By Oliver Noyan
(EurActiv) — Companies and civil society organisations in Germany have opposed a planned expansion of the surveillance of sources and communications which provides for a more stringent application of the so-called state Trojan in an open letter published Thursday.
In the open letter, the signatories – an unusual alliance that includes civil society representatives like the Chaos Computer Club, the Bundesverband IT-Mittelstand and the Centre for Democracy & Technology and tech giants Google and Facebook – criticised the planned “adaptation of the law on the protection of the constitution” and reform of the “Article 10 Act”.
According to them, the planned amendments which would force communication services to support intelligence services makes the law one of the “harshest and most invasive surveillance laws” that could weaken or even break encryption.
The group is urging the German government to end the initiative. It also calls on policymakers more generally to “ensure cybersecurity and the integrity of encrypted communications” to strengthen people’s trust in digital services, particularly given that during the current global pandemic “digital communication plays a central role in maintaining economic and social life.”
Hacks for the state
Of particular concern is the law’s proposed expansion of state Trojans, previously approved by the Grand Coalition in 2017. The law allows authorities to hack into IT devices to monitor ongoing communication via state Trojans – known as source hacking.
Back in 2017, legal expert Ulf Buermeyer stated that the use of state Trojans “cannot be justified constitutionally”. The Society for Civil Liberties then filed a constitutional complaint against the use.
Although authorities typically install the federal Trojan via physical access to the target device, the new law would give intelligence services the power to oblige companies to inject Trojans directly. With an app or an update, the Trojan could be fed directly into the device.
In mid-May, the planned expansion was criticised by the Bundestag’s expert group as disproportionate and for creating the potential for abuse.

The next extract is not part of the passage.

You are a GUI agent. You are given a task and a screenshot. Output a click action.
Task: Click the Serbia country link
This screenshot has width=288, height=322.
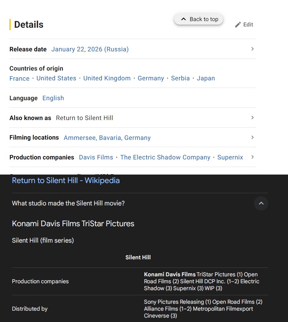coord(180,78)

In addition, the Federal Commissioner for Data Protection and Freedom of Information warned in a statement that essential questions of security would remain unanswered by the law.
“In the meantime, one wonders how resistant to consultation a government must be to simply no longer take note of all criticism and additionally turn private companies into auxiliary workers of the secret services,” commented Chaos Computer Club spokesperson Linus Neumann.

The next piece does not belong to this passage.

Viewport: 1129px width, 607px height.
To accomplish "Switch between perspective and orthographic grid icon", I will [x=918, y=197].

Danger due to security gaps
However, the amendments also have some backers, most notably in the ranks of the Christian Democrat party.

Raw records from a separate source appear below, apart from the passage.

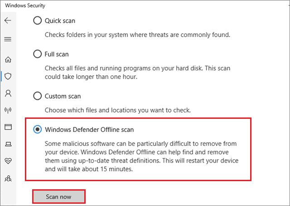Open Device performance & health heart icon
The height and width of the screenshot is (206, 290).
pyautogui.click(x=8, y=161)
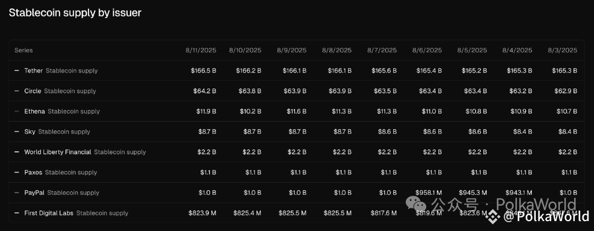Click First Digital Labs $823.9 M cell
594x231 pixels.
click(x=202, y=213)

“It cannot be that the Office for the Protection of the Constitution is allowed to wiretap telephone conversations in the run-up to an imminent danger […], but when an attack is then planned via Telegram or WhatsApp, the hands of the constitutional state are supposed to be tied,” said CDU MP Volker Ulrich in a Bundestag debate.
But stark differences between eavesdropping on phone conversations and hacking IT devices exist and could even pose serious harm. Critics have complained that keeping channels open for the infiltration of federal Trojans creates serious security gaps.
“By withholding security gaps, the general IT security level is lowered. It cannot be ruled out that criminals or foreign actors will also use these security gaps,” said the country’s Data Protection Commissioner, Ulrich Kelber.
Meanwhile, Free Democrat politician Benjamin Strasser told EURACTIV.de that source tapping poses a “serious risk to IT security” and called the law an “invitation for cybercriminals”.
“There have long been other methods to access encrypted communications of suspects. Such alternative tools help the security authorities in their work, but do not create security risks for millions of ordinary citizens,” Strasser added.
Government coalition partner, the Social Democrats (SPD), also showed little enthusiasm for the amendment but said it will support it because “the principle of compromise is inherent in a coalition,” said SPD member Uli Grötsch.
The law is set to be passed before the end of this legislative period – and is then likely to end up before the Federal Constitutional Court.